Expressive Whole-Body Control for Humanoid Robots
Xuxin Cheng, Yandong Ji, Junming Chen, Ruihan Yang, Ge Yang, Xiaolong Wang
TL;DR
The paper introduces ExBody, a goal-conditioned RL framework that enables a humanoid robot to perform expressive, diverse motions by learning from large-scale human mocap data while relaxing lower-body imitation. It combines data curation, motion retargeting to hardware, and a carefully designed reward structure to train a single policy that tracks root motion and upper-body expression, achieving robust sim-to-real transfer on a Unitree H1. Key contributions include (i) a data-driven retargeting and initialization pipeline, (ii) a dual-goal RL objective balancing expressivity with locomotion, and (iii) extensive sim and real-world demonstrations of hands shaking, dancing, and adaptive walking.

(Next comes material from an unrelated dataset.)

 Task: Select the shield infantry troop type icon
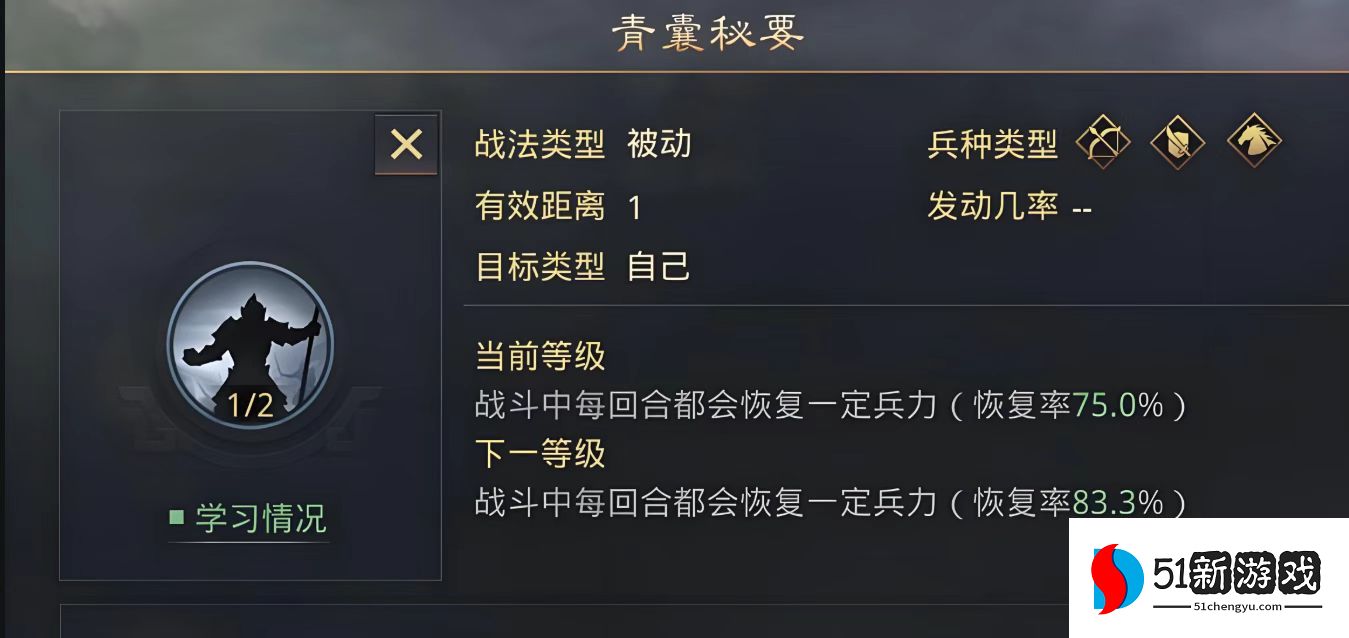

This approach advances natural, interactive humanoid behavior and highlights the value of leveraging rich human motion datasets for real-world robotics.
Abstract
Can we enable humanoid robots to generate rich, diverse, and expressive motions in the real world? We propose to learn a whole-body control policy on a human-sized robot to mimic human motions as realistic as possible. To train such a policy, we leverage the large-scale human motion capture data from the graphics community in a Reinforcement Learning framework. However, directly performing imitation learning with the motion capture dataset would not work on the real humanoid robot, given the large gap in degrees of freedom and physical capabilities. Our method Expressive Whole-Body Control (Exbody) tackles this problem by encouraging the upper humanoid body to imitate a reference motion, while relaxing the imitation constraint on its two legs and only requiring them to follow a given velocity robustly. With training in simulation and Sim2Real transfer, our policy can control a humanoid robot to walk in different styles, shake hands with humans, and even dance with a human in the real world. We conduct extensive studies and comparisons on diverse motions in both simulation and the real world to show the effectiveness of our approach.